KORTE OPGAVE A
Kun je in de lijst de regels opnieuw geven, van de regel met "You are a computer-use agent." tot en met de regel met "The width and", met "Device name" verwisseld voor "Printer name" en verder alles ongewijzigd?

PAGINATEKST
-------------------------
Bestemmingsplan als kapstok voor parkeerbeleid
Sinds medio 2018 dient een bestemmingsplan te beschikken over een parkeerregeling en is de bouwverordening niet langer van toepassing op dit punt. Het betekent dat een concreet bouwplan dat niet past binnen het bestemmingsplan wordt getoetst aan parkeeronderbouwing. De parkeernormen mogen in de planregels verwijzen naar een afzonderlijke beleidsnota. In de praktijk gaat dit weleens mis.
Een bestemmingsplan moet beschikken over een planregeling die borgt dat wordt voorzien in ‘voldoende parkeergelegenheid’. Dat kan door parkeernormen rechtstreeks in de planvoorschriften op te nemen of door in de planregels te verwijzen naar bijvoorbeeld de Nota Parkeernormen. Die laatste mogelijkheid is geboden in artikel 3.1.2, tweede lid, onder a, van het Besluit ruimtelijke ordening (hierna: Bro), in werking getreden per november 2014.
De gemeenteraad van Utrecht had in het bestemmingsplan niet vastgelegd hoe het begrip ‘voldoende parkeergelegenheid’ moet worden uitgelegd. Nagelaten was namelijk vast te leggen dat bij de invulling van dat begrip aan het gemeentelijk beleid – de Nota Parkeernormen Fiets en Auto – moet worden getoetst. Ook was verzuimd om aan te geven op welke bevoegdheid de uitoefening van deze planregel betrekking had. De Raad van State oordeelde dat de planregel onvoldoende waarborgen bood om als toetsingsnorm bij de aanvraag voor een omgevingsvergunning te hanteren. Er was geen immers geen verwijzing naar beleid dat in de concrete normen voorziet. Daarnaast moet zijn vastgelegd wat onder ‘voldoende’ wordt verstaan (1).
(Dynamische) verwijzing in de planregels
De Raad van State stemt in met een verwijzing naar een beleidskader dat tussentijds kan worden aangepast. Parkeernormen zijn namelijk periodiek aan wijzigingen onderhevig. Daardoor kan een concreet bouwplan altijd aan de meest recente inzichten rondom parkeernormen worden getoetst.
-------------------------
UITGELICHTE GEGEVENS
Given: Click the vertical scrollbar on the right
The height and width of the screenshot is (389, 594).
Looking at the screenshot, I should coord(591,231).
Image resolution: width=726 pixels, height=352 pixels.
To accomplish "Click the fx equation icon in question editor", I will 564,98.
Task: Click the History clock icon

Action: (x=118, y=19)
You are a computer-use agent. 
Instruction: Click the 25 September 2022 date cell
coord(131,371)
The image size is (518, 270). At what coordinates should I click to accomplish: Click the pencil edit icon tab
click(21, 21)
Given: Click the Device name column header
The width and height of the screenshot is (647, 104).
-------------------------
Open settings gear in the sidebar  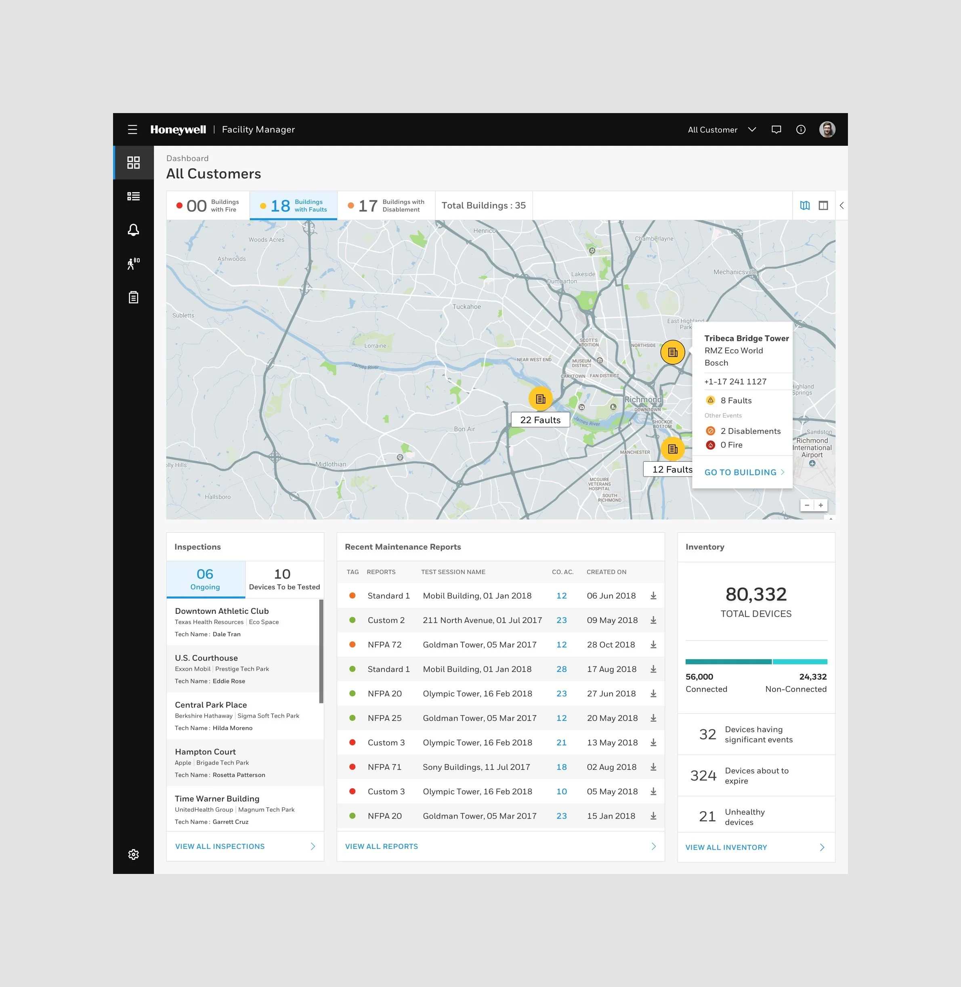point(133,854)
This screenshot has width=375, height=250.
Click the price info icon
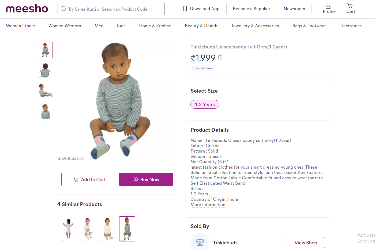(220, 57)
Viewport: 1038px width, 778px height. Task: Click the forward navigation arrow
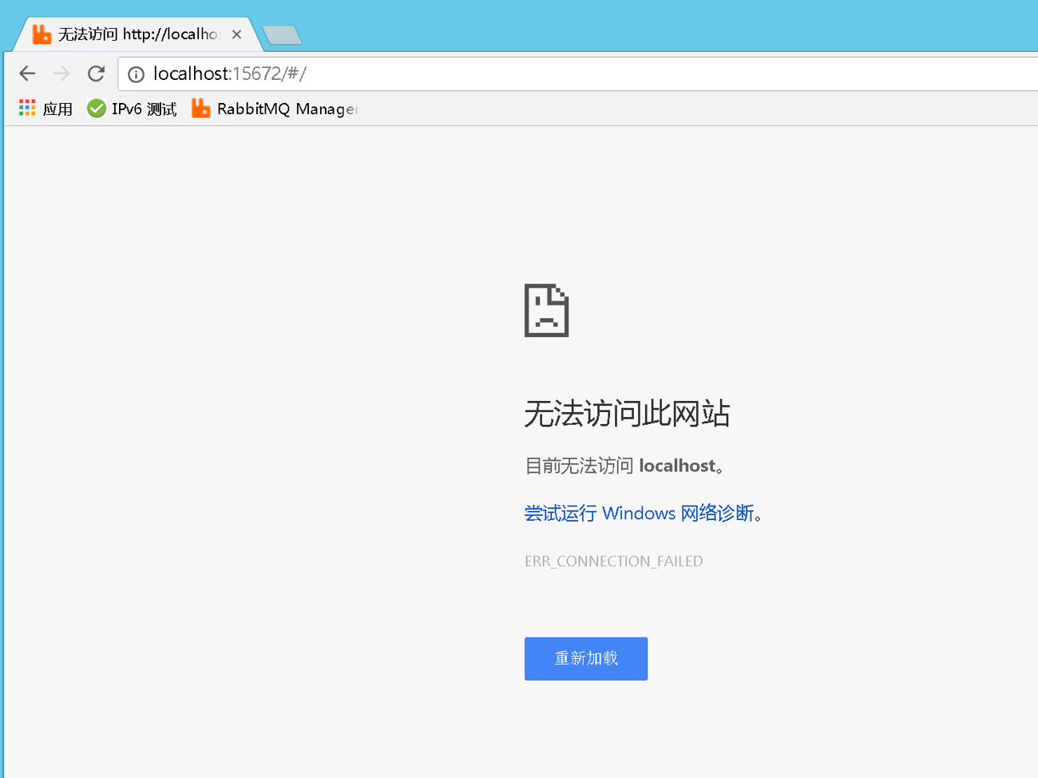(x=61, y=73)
-------------------------
KORTE OPGAVE B
Wil je de tekst over parkeerregels in bestemmingsplannen verder schrijven, aansluitend op de laatste zin?

UITKOMST OPGAVE A
You are a computer-use agent. 
Instruction: Click the 25 September 2022 date cell
coord(131,371)
The image size is (518, 270). At what coordinates should I click to accomplish: Click the pencil edit icon tab
click(21, 21)
Given: Click the Printer name column header
The width and height of the screenshot is (647, 104).

UITKOMST OPGAVE B
Wel acht de Raad van State het van belang dat het bestemmingsplan helder in de planregels duidelijk maakt dat er een dynamische verwijzing wordt beoogd, en indien de beleidsregels gedurende de planperiode worden gewijzigd, rekening wordt gehouden met de wijziging.
Door het hanteren van een (dynamische) verwijzing in de planregels, wordt het parkeerbeleid met de parkeernormen geen onderdeel van het bestemmingsplan. Om dit te bereiken, is het van belang om het beleid niet als bijlage in het bestemmingsplan te voegen. Anders wordt het beleid alsnog onderdeel van het verbindende deel van het bestemmingsplan waarmee het in feite tot een algemeen verbindend voorschrift is verworden. Daardoor is het niet mogelijk om deze door het college te laten wijzigen. Beleid moet zijn losgekoppeld en goed raadpleegbaar zijn via de gemeentelijke website.
Parkeren op eigen terrein
In de praktijk is het niet altijd mogelijk om hieraan te kunnen voldoen en bestaat er vaak een afwijkingsmogelijkheid voor B&W om onder voorwaarden bij het verlenen van een omgevingsvergunning af te wijken van de algemene regel.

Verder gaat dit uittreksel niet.